* Start Page extract *

917 F2d 25 United States v. E Rose
917 F.2d 25
UNITED STATES of America, Plaintiff-Appellee,
John E. ROSE, Defendant-Appellant.
United States Court of Appeals, Sixth Circuit.
Oct. 24, 1990.
NOTICE: Sixth Circuit Rule 24(c) states that citation of unpublished dispositions is disfavored except for establishing res judicata, estoppel, or the law of the case and requires service of copies of cited unpublished dispositions of the Sixth Circuit.
Before BOYCE E. MARTIN, Jr., RYAN and SUHRHEINRICH, Circuit Judges.
John Ed Rose was convicted of conspiracy to distribute cocaine, possession with the intent to distribute cocaine, and carrying and using a firearm during and in relationship to a drug trafficking crime, in violation of 21 U.S.C. Sec. 846, 21 U.S.C. Sec. 841(a)(1), and 18 U.S.C. Sec. 924(c). Rose's primary contention on appeal is that the district court erred in ruling that the evidence presented was sufficient to support a conspiracy conviction. Rose also claims that he is a victim of selective prosecution with regard to the gun charge, and that the sentencing guidelines were misapplied and are an unconstitutional violation of the eighth amendment prohibition of cruel and unusual punishment. For the following reasons, we affirm.

* End Page extract *
* Start Extracted entries *

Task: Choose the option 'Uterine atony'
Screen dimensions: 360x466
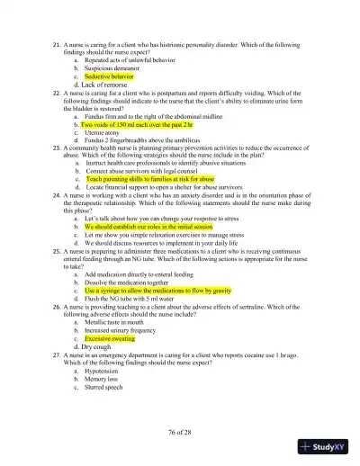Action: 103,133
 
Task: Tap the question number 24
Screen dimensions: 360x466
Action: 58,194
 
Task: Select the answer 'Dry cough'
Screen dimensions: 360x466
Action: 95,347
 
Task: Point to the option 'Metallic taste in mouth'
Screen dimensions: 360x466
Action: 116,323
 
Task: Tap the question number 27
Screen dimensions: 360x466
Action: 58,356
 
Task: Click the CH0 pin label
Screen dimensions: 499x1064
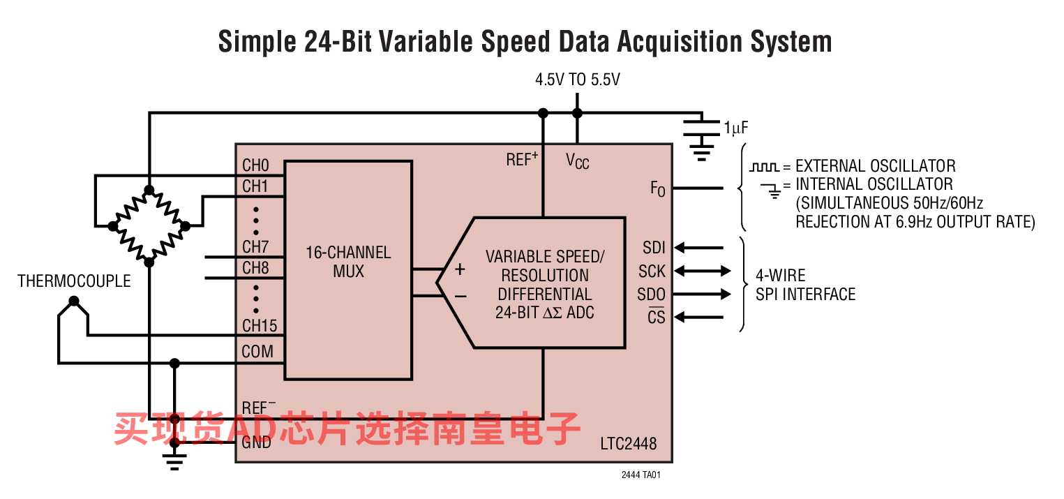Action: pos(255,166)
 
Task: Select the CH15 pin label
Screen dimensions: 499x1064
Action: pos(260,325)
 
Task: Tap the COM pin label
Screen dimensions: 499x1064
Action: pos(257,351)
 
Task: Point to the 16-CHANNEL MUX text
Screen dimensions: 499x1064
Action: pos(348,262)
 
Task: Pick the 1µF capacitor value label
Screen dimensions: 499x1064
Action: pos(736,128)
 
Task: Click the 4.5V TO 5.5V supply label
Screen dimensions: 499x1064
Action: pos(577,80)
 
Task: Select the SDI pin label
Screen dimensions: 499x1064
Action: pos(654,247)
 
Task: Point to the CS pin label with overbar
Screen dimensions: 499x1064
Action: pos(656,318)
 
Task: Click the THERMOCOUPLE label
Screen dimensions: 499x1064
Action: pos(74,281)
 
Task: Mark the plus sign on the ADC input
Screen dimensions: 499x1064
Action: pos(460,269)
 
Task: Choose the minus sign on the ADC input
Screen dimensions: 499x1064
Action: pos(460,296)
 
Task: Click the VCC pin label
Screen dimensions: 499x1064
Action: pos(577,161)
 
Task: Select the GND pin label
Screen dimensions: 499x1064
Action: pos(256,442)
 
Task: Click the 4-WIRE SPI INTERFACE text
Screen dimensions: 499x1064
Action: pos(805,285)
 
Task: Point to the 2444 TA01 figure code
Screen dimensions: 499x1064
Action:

* End Extracted entries *
* Start Extracted entries *

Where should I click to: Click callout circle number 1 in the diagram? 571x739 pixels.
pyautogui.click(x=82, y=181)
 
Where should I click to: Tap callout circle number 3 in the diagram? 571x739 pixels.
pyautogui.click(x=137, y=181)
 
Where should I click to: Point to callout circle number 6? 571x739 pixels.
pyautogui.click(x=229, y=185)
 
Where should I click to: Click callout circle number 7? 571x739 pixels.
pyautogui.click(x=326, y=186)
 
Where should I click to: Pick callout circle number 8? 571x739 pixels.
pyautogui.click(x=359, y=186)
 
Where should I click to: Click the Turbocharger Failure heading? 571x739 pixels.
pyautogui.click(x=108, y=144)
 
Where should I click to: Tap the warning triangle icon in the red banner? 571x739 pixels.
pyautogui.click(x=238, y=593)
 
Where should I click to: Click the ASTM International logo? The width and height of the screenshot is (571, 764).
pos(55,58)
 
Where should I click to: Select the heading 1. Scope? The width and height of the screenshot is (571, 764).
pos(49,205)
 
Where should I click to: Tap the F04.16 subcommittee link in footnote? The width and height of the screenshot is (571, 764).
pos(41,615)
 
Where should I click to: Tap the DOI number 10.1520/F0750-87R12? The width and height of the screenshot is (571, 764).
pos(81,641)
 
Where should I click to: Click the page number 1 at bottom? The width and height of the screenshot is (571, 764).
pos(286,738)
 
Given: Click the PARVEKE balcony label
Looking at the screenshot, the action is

* End Extracted entries *

Required task 1:
Answer these questions using the court opinion:
(a) Which court decided the appeal?
(b) On what date was the opinion issued?
(c) What does Rose mainly contend on appeal?
Required task 2: Pick up the court opinion after its last sentence and continue it.
These rows have no connection to the court opinion.

Output 1:
(a) The United States Court of Appeals, Sixth Circuit.
(b) Oct. 24, 1990.
(c) That the district court erred in ruling that the evidence presented was sufficient to support a conspiracy conviction.

Output 2:
John Ed Rose was arrested on May 1, 1989, in Room 212 of the Cultra Motor Inn in Union City, Tennessee. Rose had come to the hotel to meet Kenneth Robertson for the purpose of paying Robertson $2,300 Rose owed as partial payment for six ounces of cocaine which Robertson had "fronted" him. Rose had received the cocaine after Robertson had acquired one kilogram from a Florida source from which Robertson and his partners, Jimmy Cal Jackson and Denzel Dewey Griffin, had arranged to purchase up to seven kilograms. Unbeknownst to Rose, Robertson had been arrested earlier in the day and had agreed to cooperate with federal officials. When Rose attempted to make payment he was arrested by an FBI Special Agent who was hiding in the bathroom. Following the arrest, Rose's vehicle was searched and found to contain a .32 caliber revolver, 43.8 grams of cocaine, and assorted drug paraphernalia.
At trial, the district court initially expressed doubts as to whether Rose was a member of the conspiracy, rather than simply a buyer of the drugs. However, after the presentation of proof, the court found sufficient evidence that Rose was a member of a chain conspiracy to allow the case to be put to the jury. The court based its conclusion on the extended duration of Rose's involvement with the other conspirators, the fact that Rose had been "fronted" large amounts of cocaine, and the implicit understanding among the parties that Rose would resell the cocaine. The jury found Rose guilty on all counts. The court sentenced Rose to concurrent seventy month sentences on the cocaine charges and an additional sixty months on the gun charge.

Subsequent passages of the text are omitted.